While prowling for scofflaws last month, Officer Sanders got a hit on the NCIC “hot list” for someone on the terrorist watch list. It came with a message to notify the FBI.
“The potential is fantastic,” he said. “It can be anything from a parking ticket to a ... terrorist.”
The surveillance data collected by ALPR cameras has provided key information in investigations long after the vehicle has passed a camera. ALPR devices record license plate photos along with the time and Global Positioning System coordinates of where the plate was observed.
In Los Angeles County, the sheriff’s department had a partial license plate number and a description of a car seen leaving the scene of a gang shooting. It did a search of its database and tracked the car to a residence that had recently been passed by a patrol car with the camera. The murder suspect was found there.
“Data-mining has been really helpful in solving homicides and other cases for us. It’s a lead for our detectives to follow up on,” said Sgt. John Gaw of that sheriff’s department. "[It] gives us the whole plate along with a picture of the vehicle.”

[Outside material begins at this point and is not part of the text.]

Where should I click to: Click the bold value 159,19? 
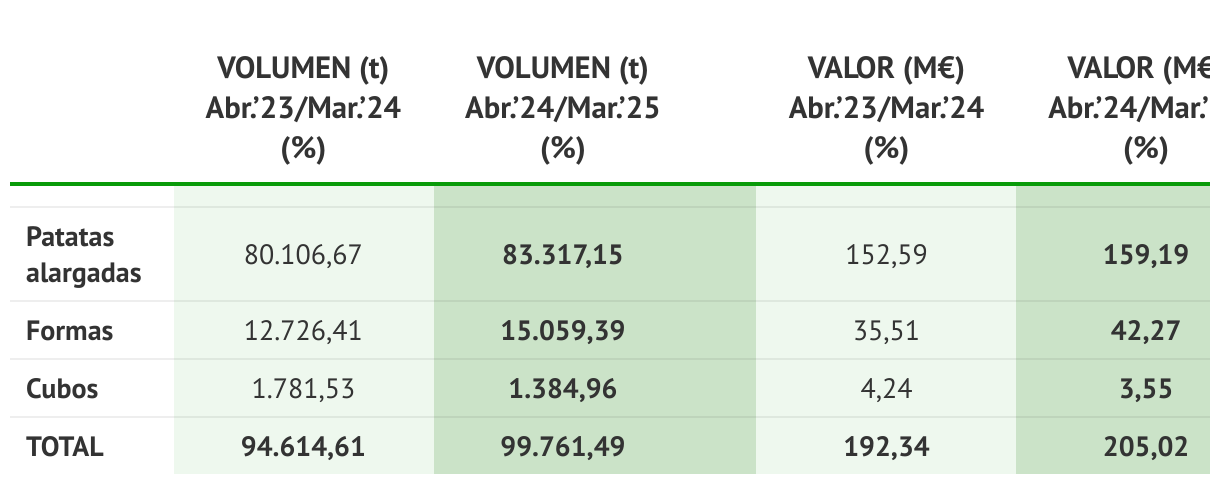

Officer Sanders said this sort of surveillance information could be used to catch thieves who target a particular area heavily for a period. Cameras could be checked to see whether an out-of-town vehicle has been in an area roughly around the times of break-ins and potentially give police a lead.
But the surveillance capabilities of ALPR technologies has some worried.

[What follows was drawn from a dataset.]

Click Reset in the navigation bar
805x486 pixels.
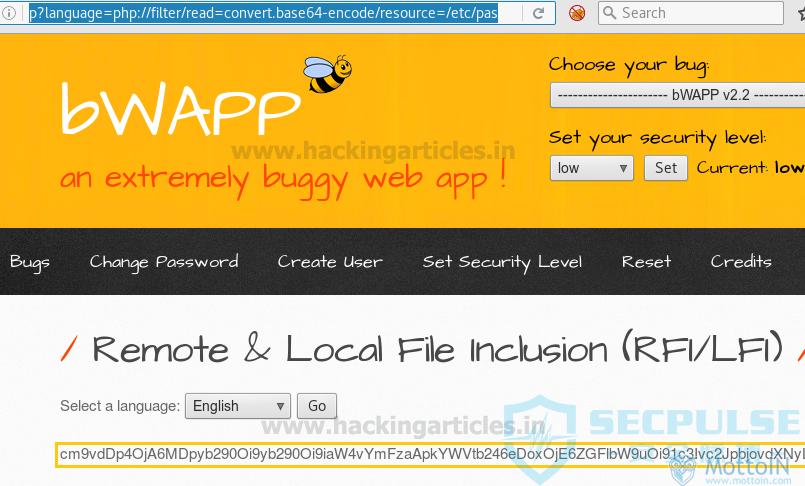[646, 262]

“This could become a form of [routine] surveillance ... simply obtaining information without any purpose,” said Marc Rotenberg, executive director of the Electronic Privacy Information Center.

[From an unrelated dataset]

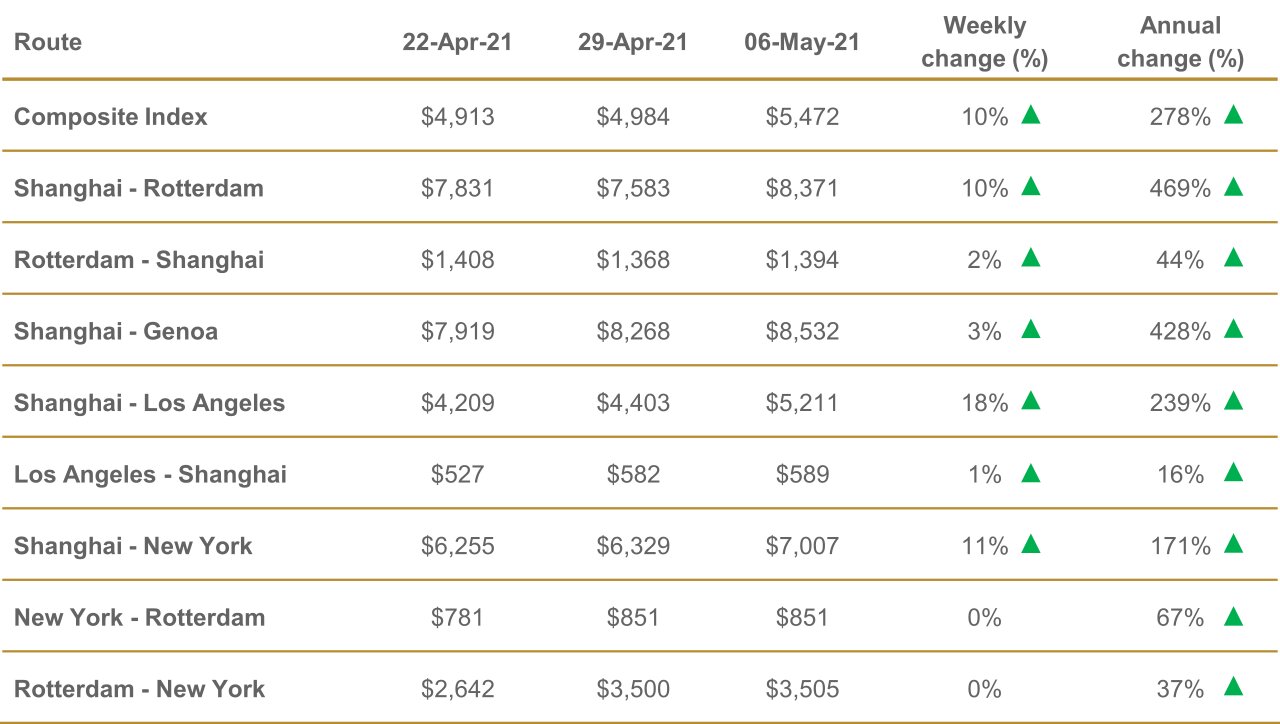Click the Weekly change (%) column header

pyautogui.click(x=984, y=43)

He cautioned that the government needs to formulate clear boundaries on how long the information is kept and for what it can be used to prevent its abuse.
Law enforcement units counter that it’s just “giving you more eyes,” and note that they are already able to do what the ALPR does -- albeit in a more inefficient manner -- by manually typing license plate numbers into their in-car computers.
“This just gives you a tool to start an investigation,” Officer Sanders said.
Officers might run only 100 or so license plates in a shift, but the ALPR system will record 7,500 plates in just a couple of hours.
Officer Sanders hopes that eventually the ALPR device will be able to fish out cars with expired tags, because they’re difficult to see with the naked eye, or suspended registrations.
This would give him cause to pull over, impound and search far more vehicles, which could contain contraband. He called it “another avenue to get into the car.”
This, too, concerns Mr. Rotenberg, who said ALPR “creates an enormous opportunity to stop people who might not otherwise be stopped.”
Mr. Rotenberg said that record accuracy also has been an issue, even with national databases. In a recent case, the U.S. Supreme Court ruled that anything recovered from a search prompted by bad information is admissible in court.
“The likelihood will evolve that a lot of innocent people are stopped,” he said.
Police departments, including Mt. Lebanon’s, have tried to counter discrepancies in the databases by instituting protocol requiring the police to double and triple check the information collected by ALPR.
Officers there must first verify that the camera read the number correctly, then type it into the mobile data terminal, which has a more current database. To make an arrest, they have to verify the information with the agency that entered it.
Still, for all ALPR’s limitations, Officer Sanders said he’s excited about the possibilities it could provide for his department.
If all departments had ALPR, he said, “then the net out there would be astronomical.”